▶ [Your instructions]
Reproduce the listing exactly and skip over any pictures.

════

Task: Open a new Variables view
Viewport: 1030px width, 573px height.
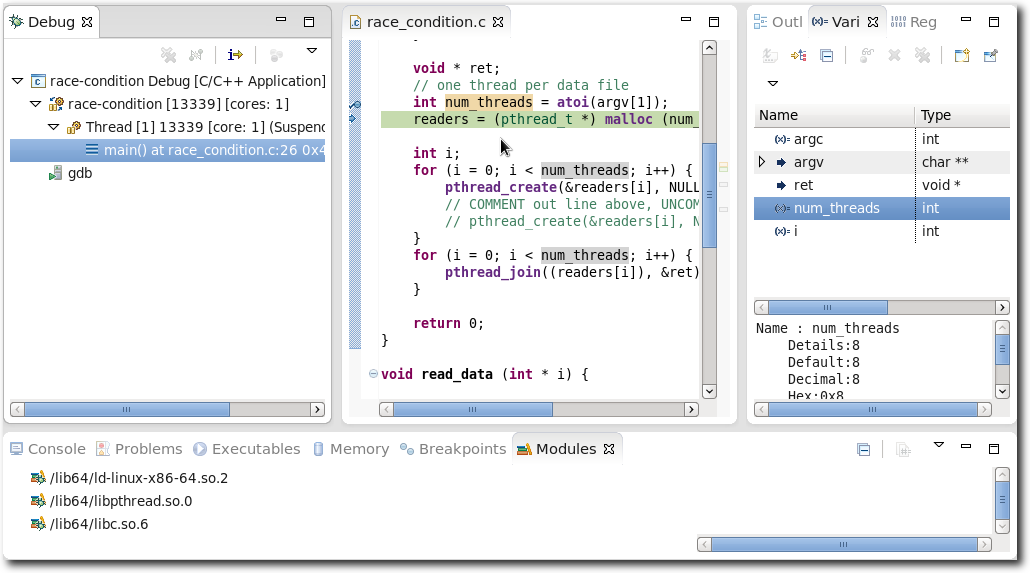Action: click(961, 55)
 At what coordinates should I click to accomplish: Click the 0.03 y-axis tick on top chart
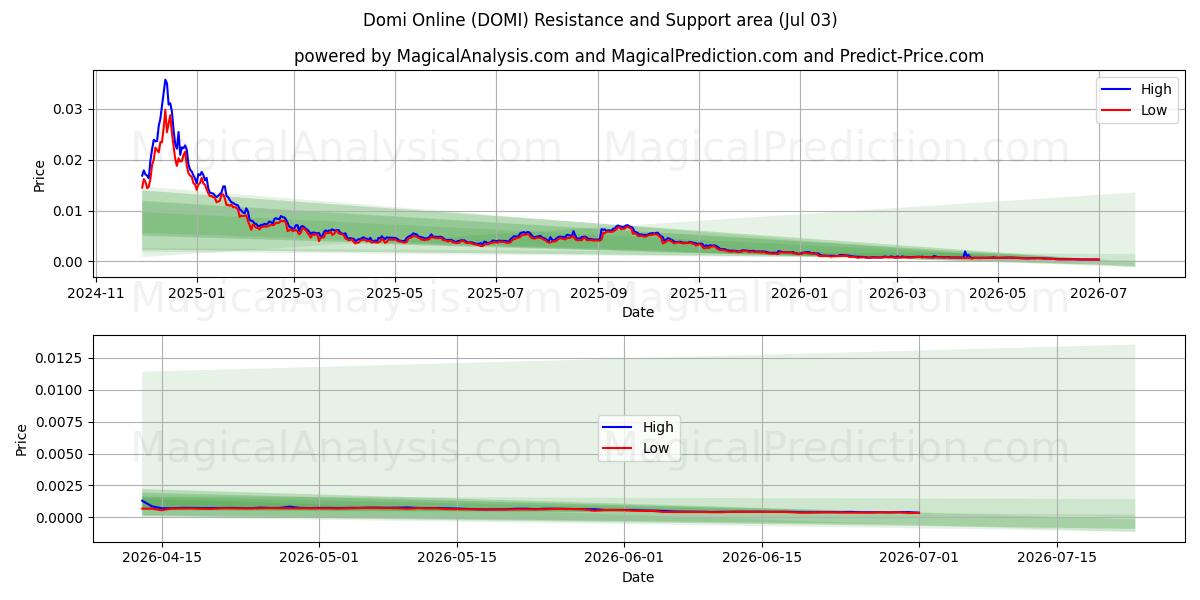pyautogui.click(x=73, y=109)
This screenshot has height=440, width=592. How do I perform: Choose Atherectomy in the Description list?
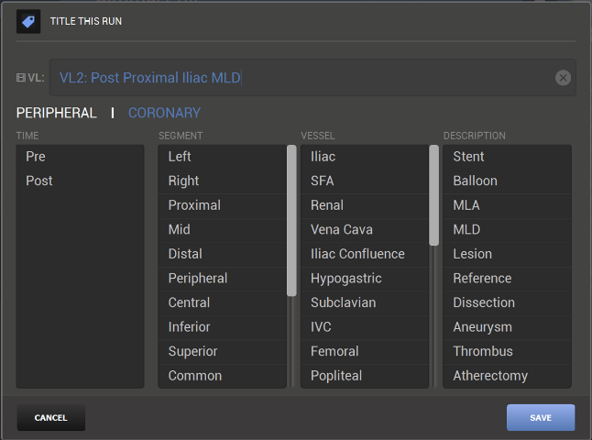pyautogui.click(x=507, y=376)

════

▶ [Response for this exercise]
Task: Open a new Variables view
Viewport: 1030px width, 573px height.
Action: click(961, 55)
 At what coordinates should I click to accomplish: Click the 0.03 y-axis tick on top chart
pyautogui.click(x=73, y=109)
This screenshot has height=440, width=592. How do I perform: Choose Atherectomy in the Description list?
pyautogui.click(x=507, y=376)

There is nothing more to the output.